## Dataset records
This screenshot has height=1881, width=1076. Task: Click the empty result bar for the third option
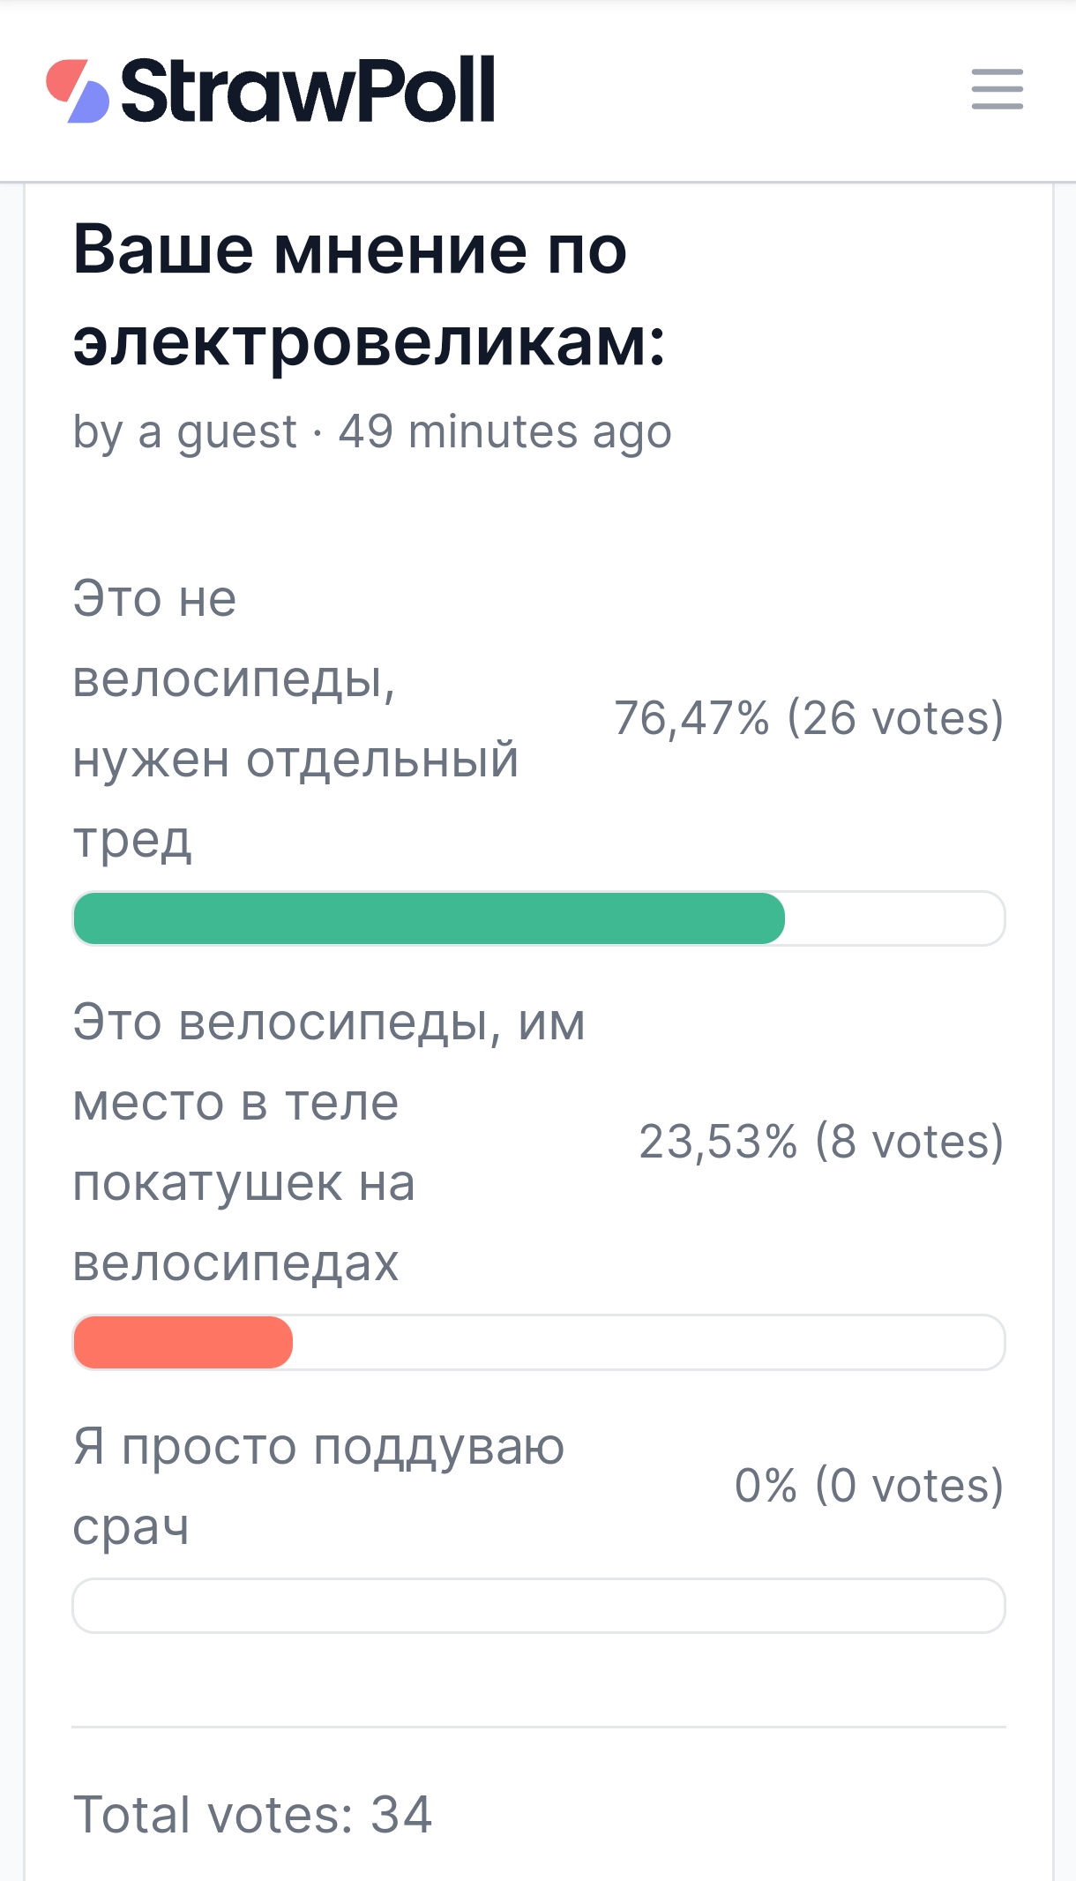click(x=538, y=1606)
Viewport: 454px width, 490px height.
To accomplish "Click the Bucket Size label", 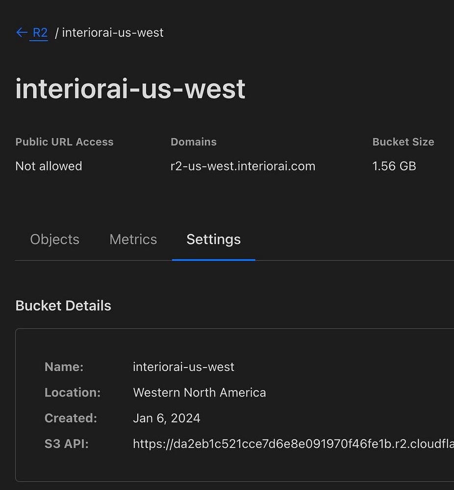I will (403, 142).
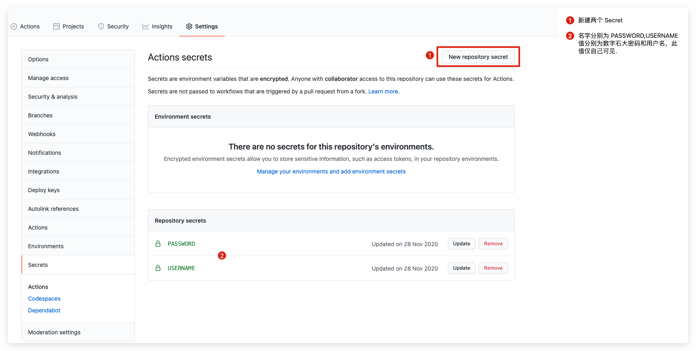Click the Projects board icon

click(x=56, y=26)
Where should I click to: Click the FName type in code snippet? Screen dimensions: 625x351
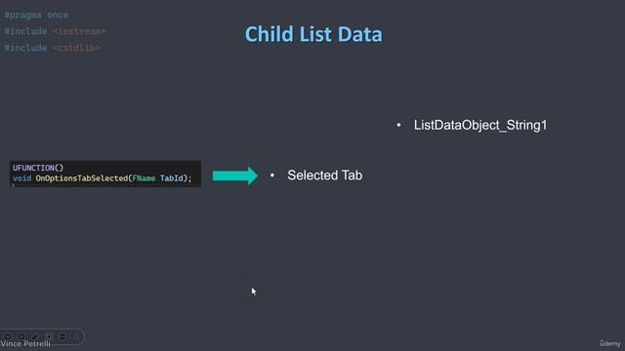pyautogui.click(x=144, y=178)

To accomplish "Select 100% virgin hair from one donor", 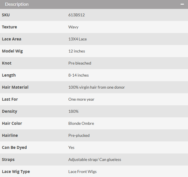I will [x=97, y=87].
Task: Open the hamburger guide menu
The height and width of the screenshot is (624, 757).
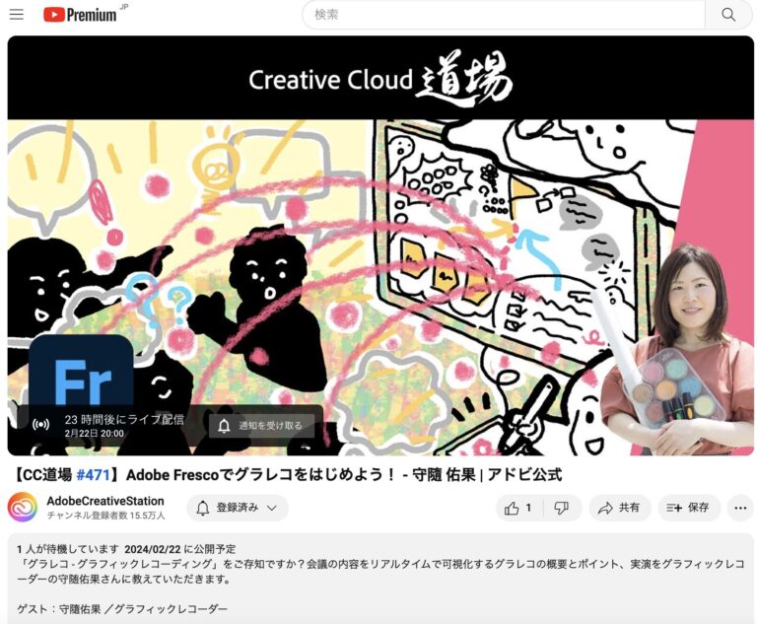Action: click(17, 14)
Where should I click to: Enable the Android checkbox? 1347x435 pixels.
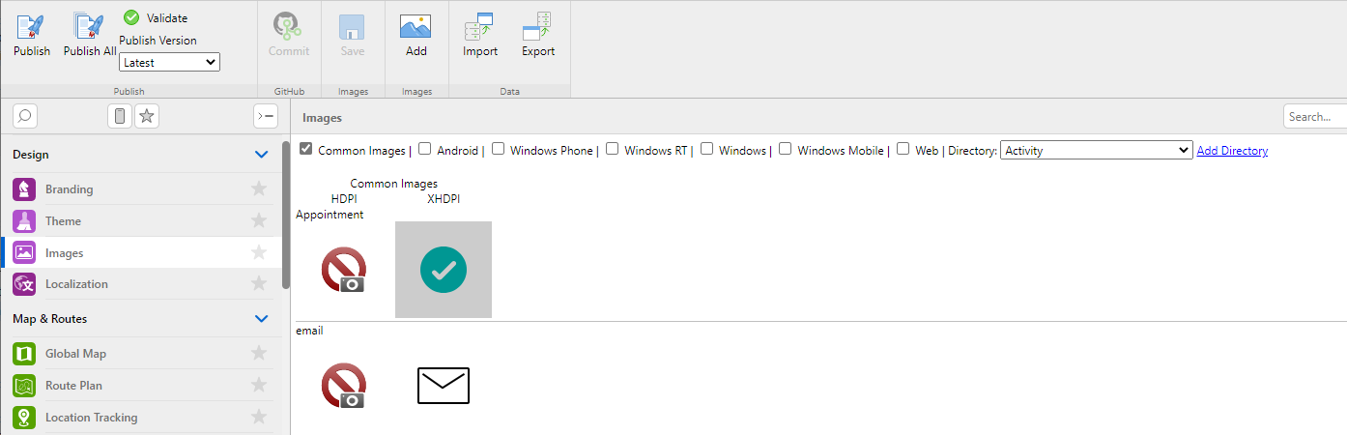point(425,149)
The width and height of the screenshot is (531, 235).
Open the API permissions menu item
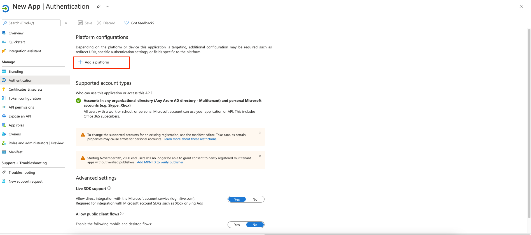[21, 107]
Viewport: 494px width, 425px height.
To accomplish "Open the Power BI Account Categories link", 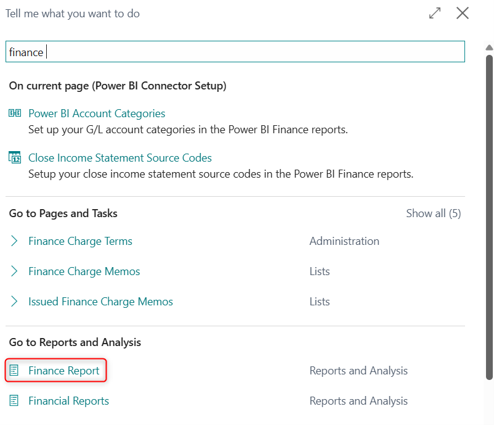I will [x=97, y=113].
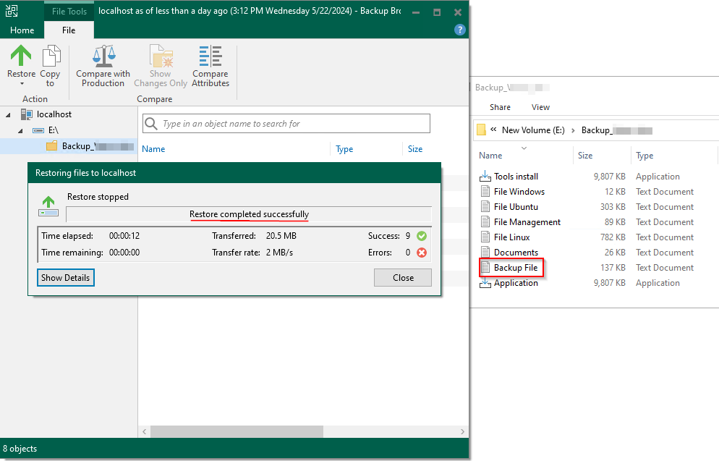Click the Tools install application icon
719x461 pixels.
(485, 177)
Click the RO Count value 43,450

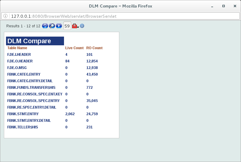point(92,74)
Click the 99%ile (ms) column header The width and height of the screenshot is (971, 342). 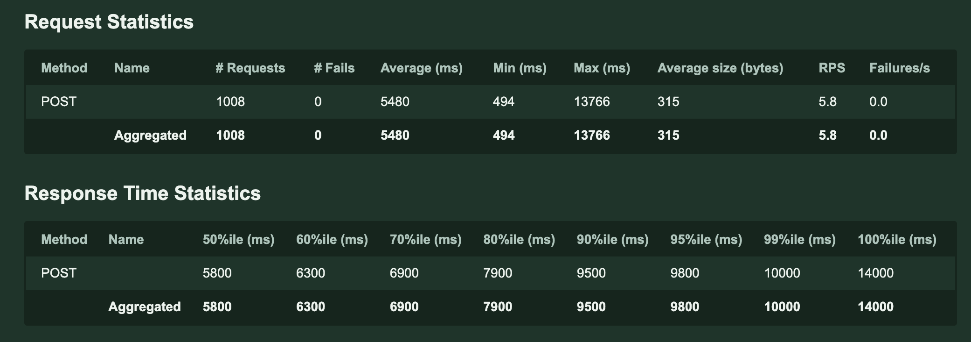click(x=800, y=240)
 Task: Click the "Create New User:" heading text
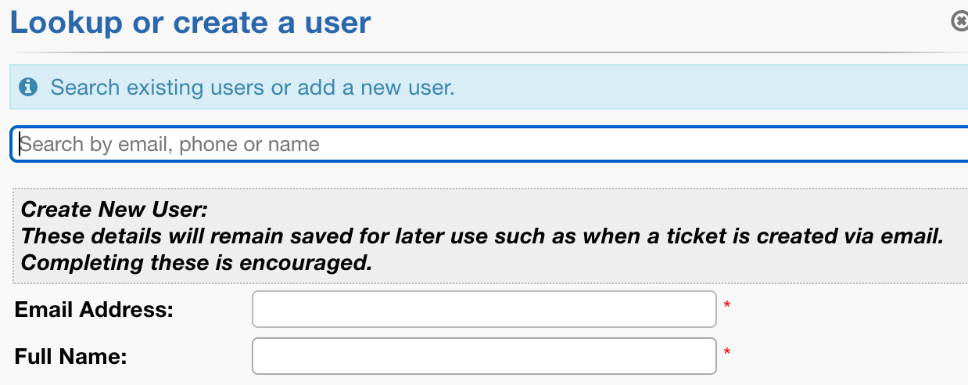point(115,210)
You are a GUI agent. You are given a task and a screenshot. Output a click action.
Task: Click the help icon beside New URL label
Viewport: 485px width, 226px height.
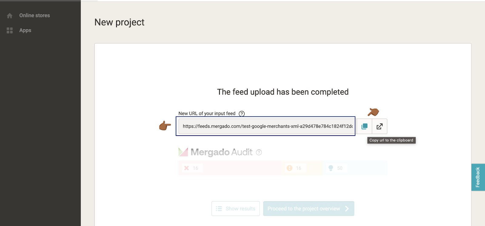click(x=242, y=114)
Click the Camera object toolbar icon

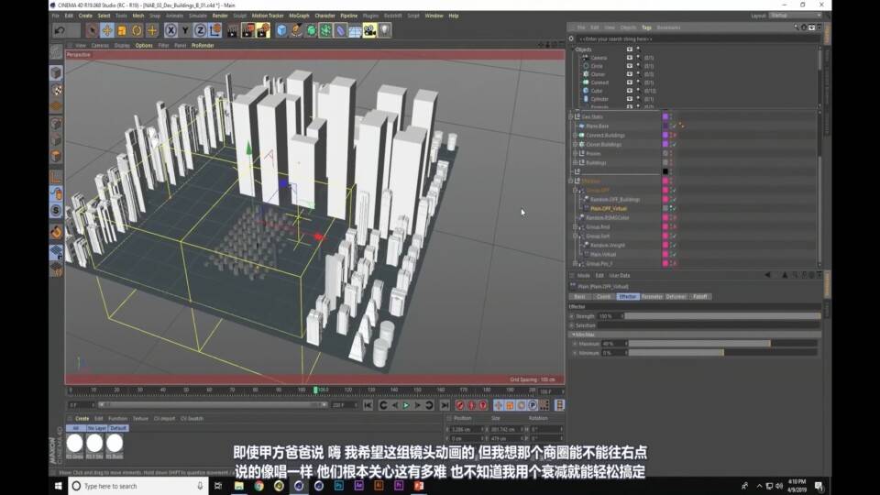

## To do
Please set down only the lines from the one containing "Viewport: 485px width, 226px height." through the end of the entries, exactly as they stand, both ends included and with no pictures.

## Task response
Viewport: 485px width, 226px height.
click(x=242, y=114)
Click the Camera object toolbar icon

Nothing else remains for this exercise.